Jesus and Justice: Mission in Christ's Way

July 8-11, 2019 | Trinity Hall, Cambridge

Did Jesus really teach social justice? Should Christian mission be focused on evangelism or on the needs of the poor and disenfranchised? Is it enough to just work for justice and peace, or do the claims of Jesus as Lord and Savior actually make a difference in the outcome? Should advocacy be rooted in spirituality? These are some of the questions we’ll be exploring at the 2019 Lesslie Newbigin Summer Institute.

Registration is currently closed.

About this Year's Institute

The Protestant missionary and theologian, Lesslie Newbigin (1909-1998), was a skilled evangelist who spent his entire life working for social justice—from rural villages and urban centres in India, to immigrant communities in the UK during his “retirement.” He believed that the church’s mission was grounded in Jesus’ own mission: “The Spirit of the Lord is upon me, because he has anointed me to bring good news to the poor. He has sent me to proclaim release to the captives and recovery of sight to the blind, to let the oppressed go free, to proclaim the year of the Lord’s favor” (Luke 4:18-19).
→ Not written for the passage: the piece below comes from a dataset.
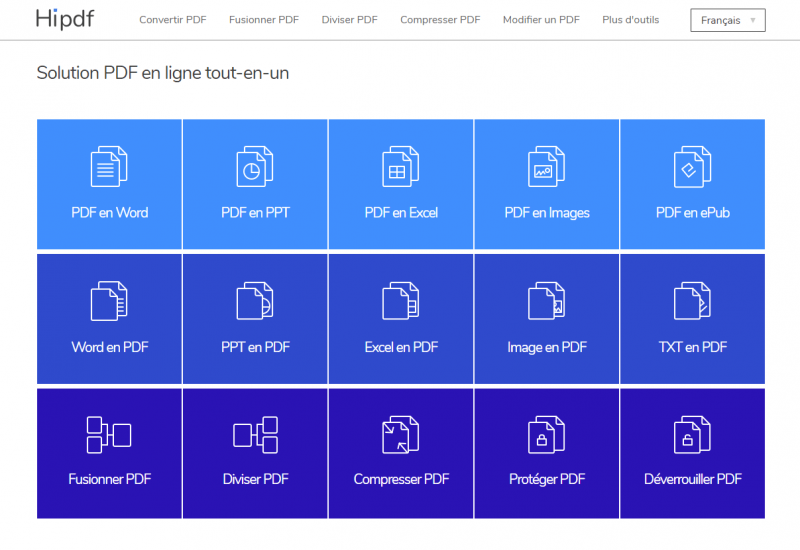The image size is (800, 550).
Task: Click the PDF en Word document icon
Action: [x=109, y=166]
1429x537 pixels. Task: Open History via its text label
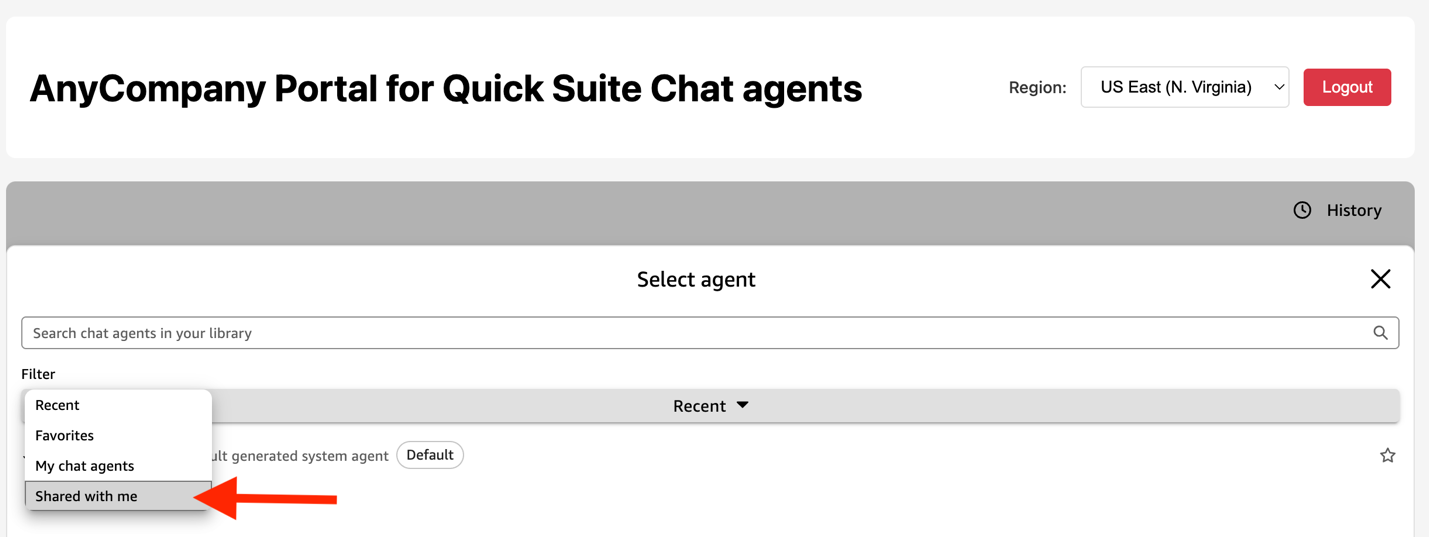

Going beyond charity—feeding the poor—Newbigin wanted to ask deeper questions about why people were poor. He faced the same criticism as Brazilian Catholic Archbishop Hélder Câmara, who famously said, “When I feed the poor, they call me a saint; when I ask why they are poor, they call me a communist.” But Newbigin believed that in Jesus Christ the reign of God had drawn near to the world, and that the Spirit would empower his followers—the Jesus movement—to both invite people to accept God’s reign (evangelism) as well as to discern faithful action for truth, for justice, and mercy. He believed that in the 21st century that would require serious engagement with questions of militarism, economic inequality and care of the environment.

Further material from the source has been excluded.